The upland bird season for grouse and woodcock opens on Tuesday October 1. For the first time in many years there will not be a delayed opening for woodcock. Reports of grouse broods have been disappointing this summer, but we are often surprised to find birds more abundant once we have some frosty nights and fall rains. Grouse foods such as apples, thornapples, mountain ash berries and high bush cranberries are abundant this year. That's good for the birds, but it may make for tougher hunting since the birds are more spread out over the landscape. I also think that birds with a full crop are more wary and do not hold well for a dog.
-Kevin Stevens, Regional Wildlife Biologist
Region G - Aroostook County
The first week of a two-week moose season has ended in the North Country with registration slightly below last year. Of the five stations that register, Ashland and Fort Kent were ahead of last year by +7 and +8. Houlton and New Sweden were below last year by -15, and -16, with St. Pamphile remaining the same. Station totals for the first week are as follows: Ashland, 179; Fort Kent, 86; Houlton, 56; New Sweden, 77; and St. Pamphile, 6. Fort Kent registered 10 moose with weights greater then 1000 lbs, while Ashland had 5. The week started out warmer then normal for the end of September causing moose to lay low by water in the dark growth. Moose were primarily active in the early mornings with two mornings below 32 degrees, while middays were hovering around the 70+ range. Those hunters that were fortunate enough to harvest a moose had to process their trophies fast to avoid spoilage, but overall, most hunters were prepared for the weather by packing their moose with plenty of ice. One ingenious hunter actually hauled in a ton of ice packed in an insulated covered trailer to their base camp, where their moose, once harvested was placed on a cool bed.
On a different note, this past week ended the early Canada Goose season with mixed results from many avid goose hunters. Once again the weather took the blame for those who fell below their expectation, while other hunters picked their days judiciously and ended their hunt with a few birds. Migrant geese are just starting to head south with cooler days favoring greater numbers. Most grains have been harvested and potatoes are just starting to be picked. The regular goose season (North) is October 1 - December 9th, enabling northern hunters a few extra days on the end of the season.

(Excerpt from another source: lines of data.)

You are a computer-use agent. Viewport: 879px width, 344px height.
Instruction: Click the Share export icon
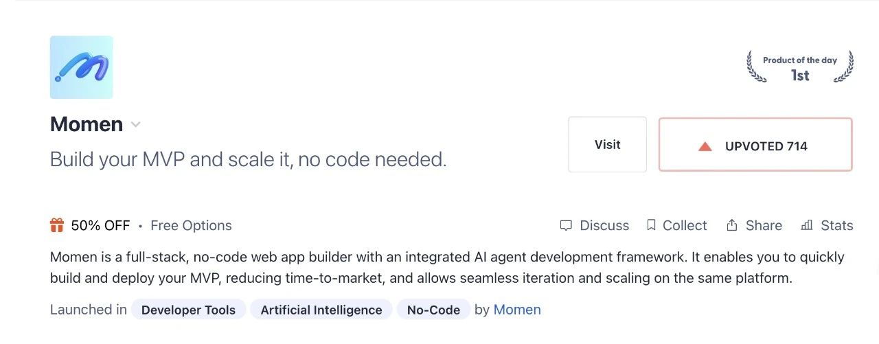coord(732,225)

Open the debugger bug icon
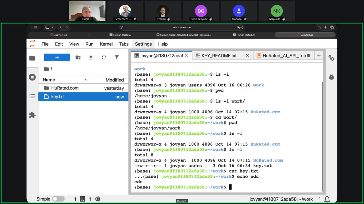click(x=331, y=77)
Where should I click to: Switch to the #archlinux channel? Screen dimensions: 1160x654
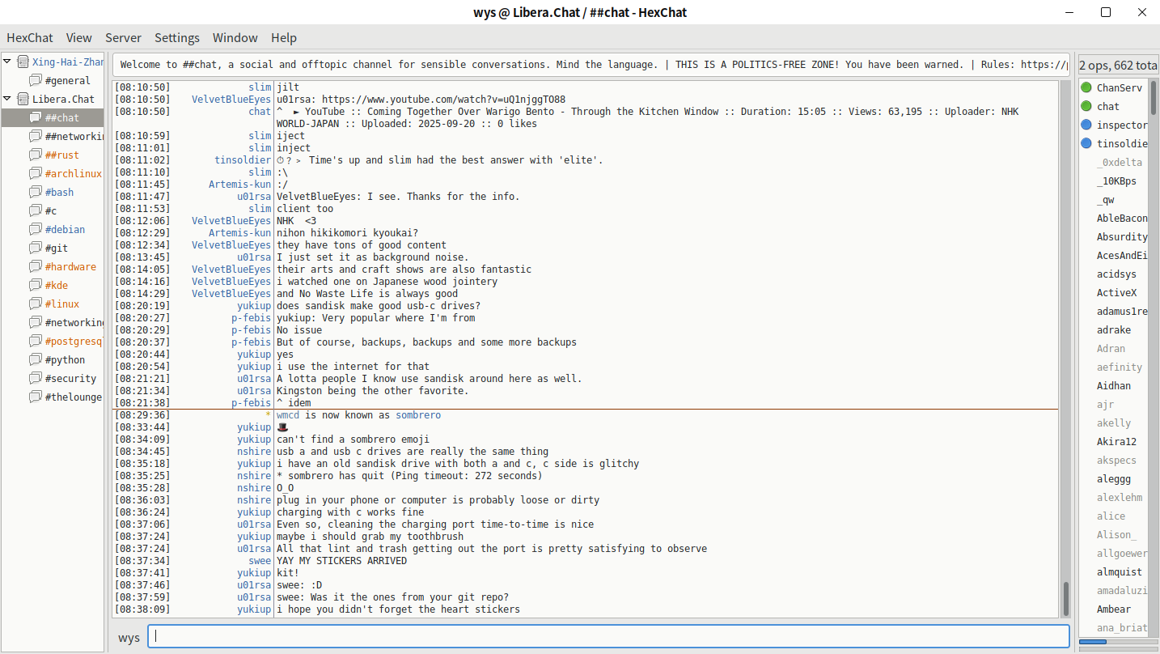(73, 173)
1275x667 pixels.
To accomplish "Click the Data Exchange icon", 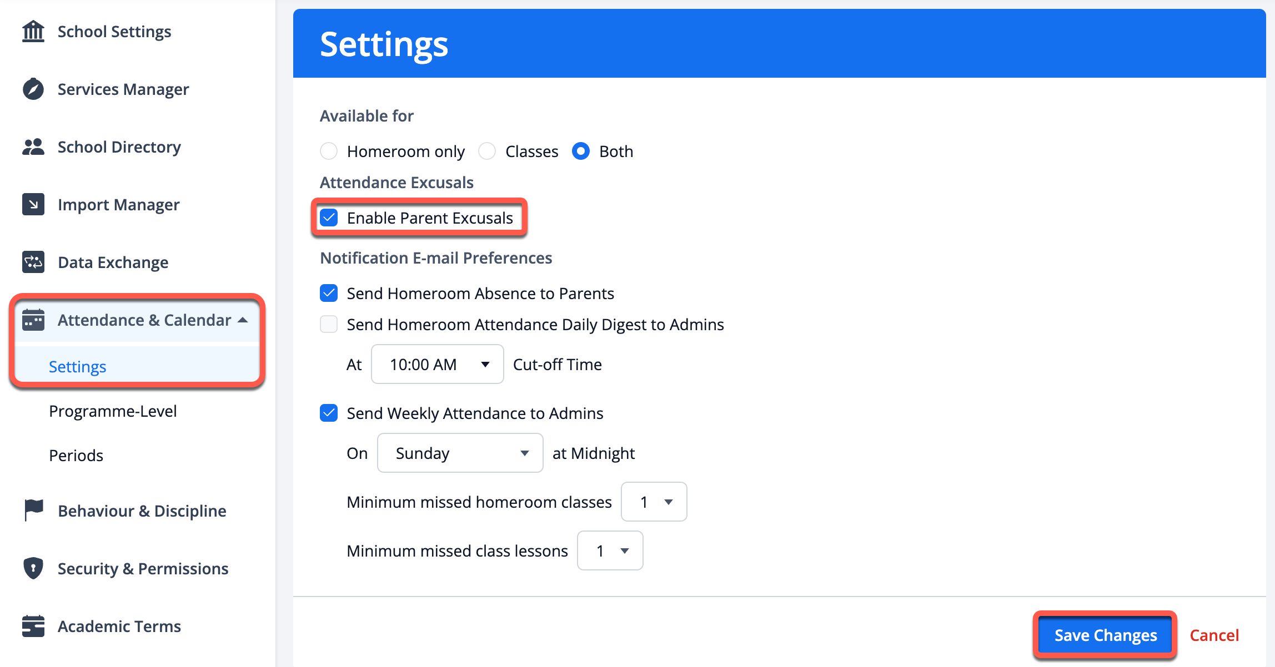I will 33,262.
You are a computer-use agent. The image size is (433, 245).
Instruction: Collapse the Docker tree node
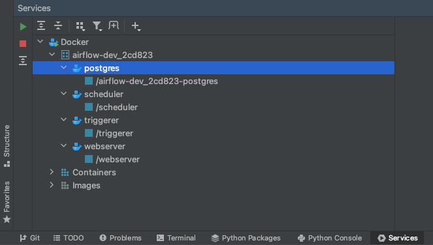click(40, 42)
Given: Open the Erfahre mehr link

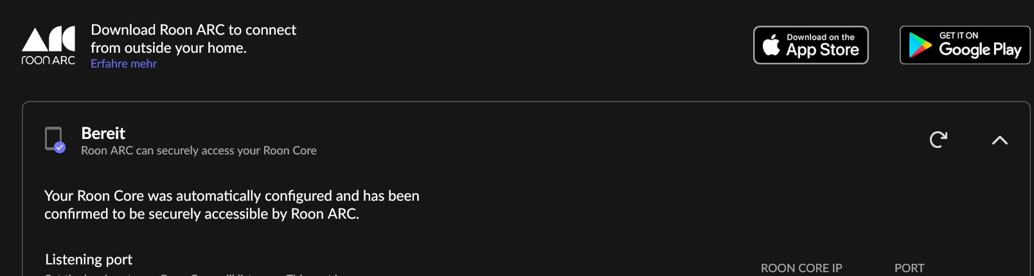Looking at the screenshot, I should pos(123,64).
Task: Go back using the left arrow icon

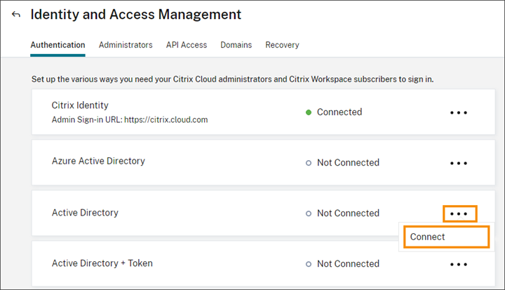Action: click(16, 15)
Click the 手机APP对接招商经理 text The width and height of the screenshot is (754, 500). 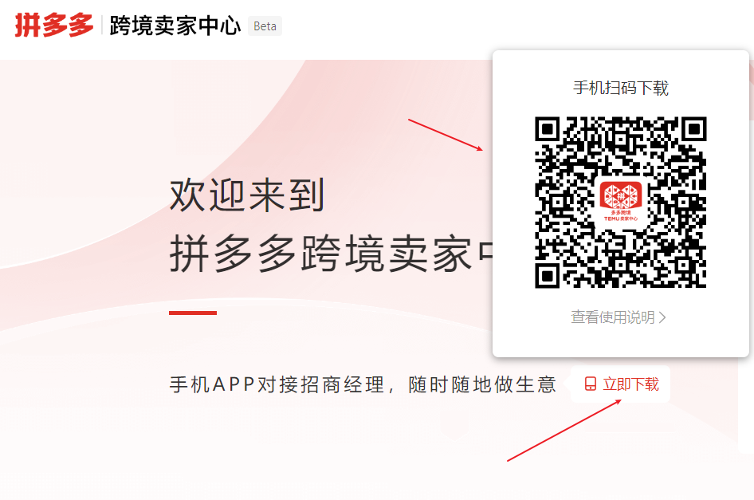[277, 384]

This week saw the first release in the state of three rehabilitated bald eagles. With the assistance of Charlie Todd, and Arlen Lovewell, two 6-month-old eaglets, and one adult eagle were released along the Aroostook River in Aroostook County. All three had strong flight as they landed a short distance from release site. In preparation for release, a feeding pile was established in order to give these birds a helping hand while learning their new environment. Many thanks for all those who assisted this past week enabling our moose hunters and users to get the highest quality experience from our outdoors.